Please copy every record below exactly, leaving out the pictures.

[Collected data entries]

________

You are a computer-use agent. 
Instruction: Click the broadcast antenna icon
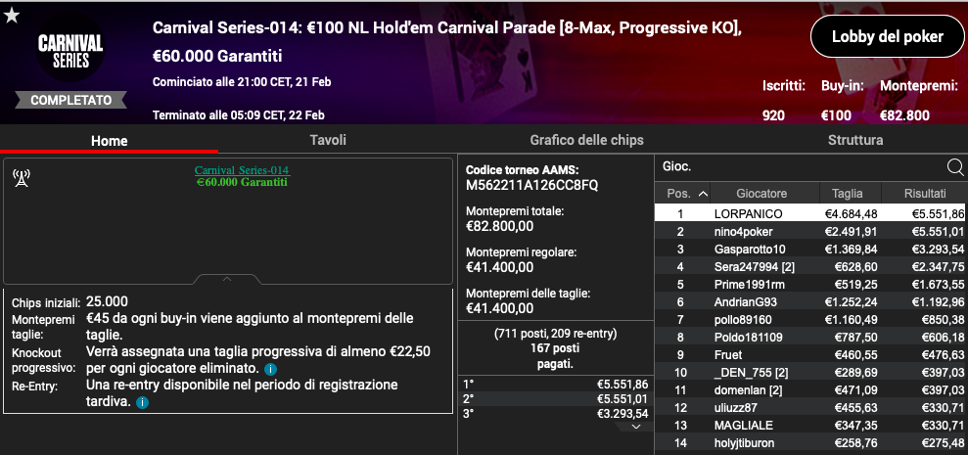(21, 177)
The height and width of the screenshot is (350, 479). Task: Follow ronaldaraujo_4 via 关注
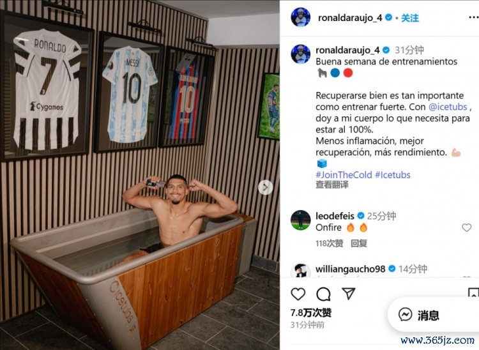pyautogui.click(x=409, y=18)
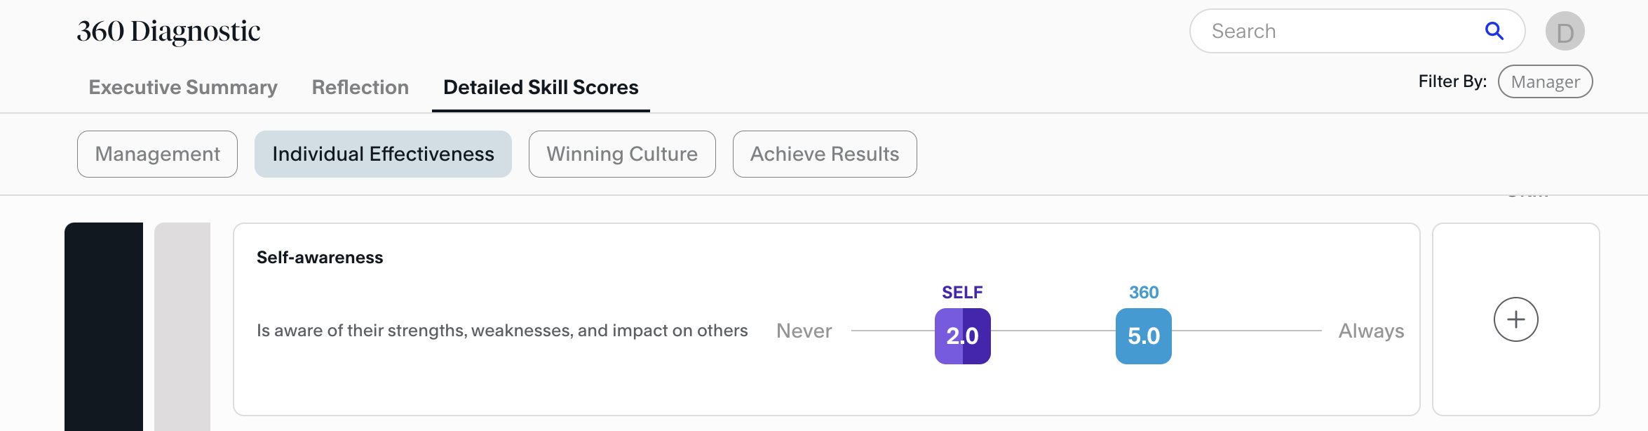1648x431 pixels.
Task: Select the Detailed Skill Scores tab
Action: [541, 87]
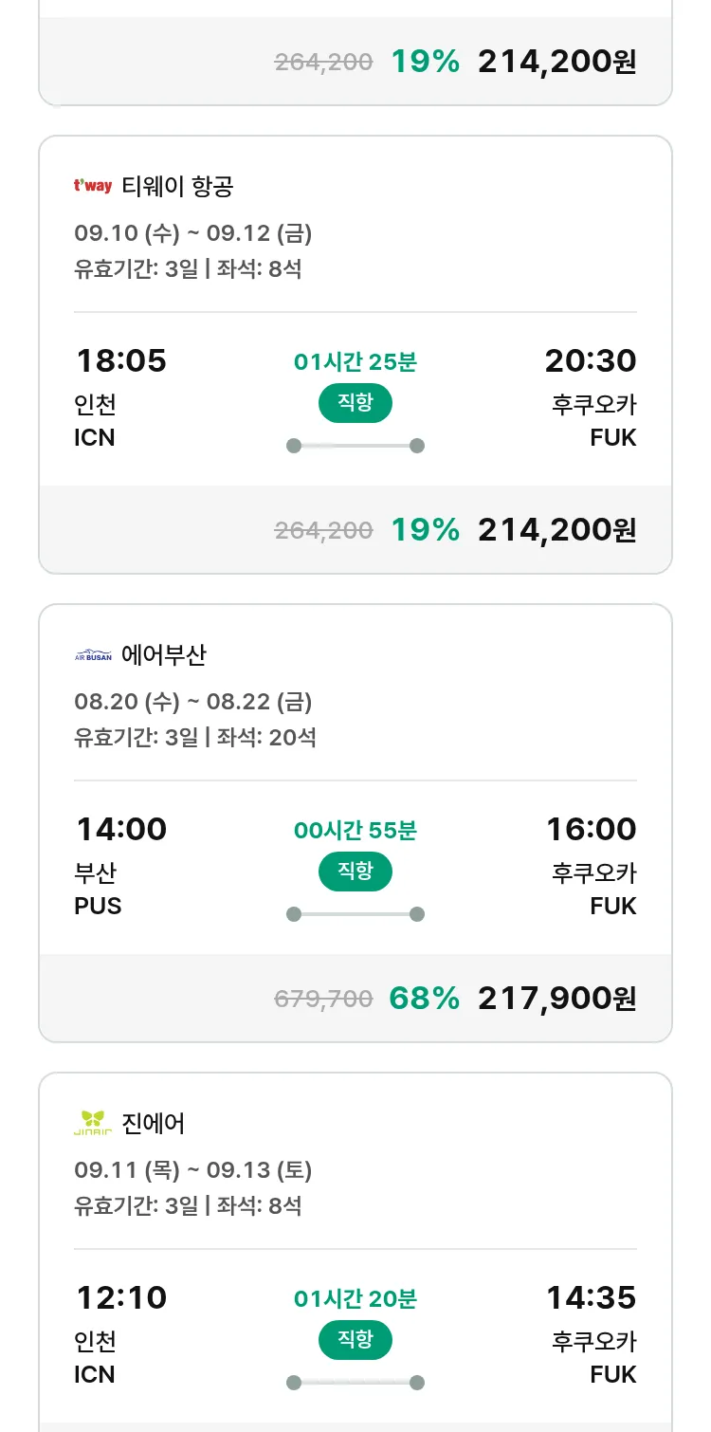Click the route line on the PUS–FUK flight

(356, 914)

________

Result for this task:
You are a computer-use agent. 
Instruction: Click the broadcast antenna icon
(21, 177)
The height and width of the screenshot is (350, 479). Task: Follow ronaldaraujo_4 via 关注
pyautogui.click(x=409, y=18)
1648x431 pixels.
Task: Select the Detailed Skill Scores tab
Action: [541, 87]
Click the route line on the PUS–FUK flight

(356, 914)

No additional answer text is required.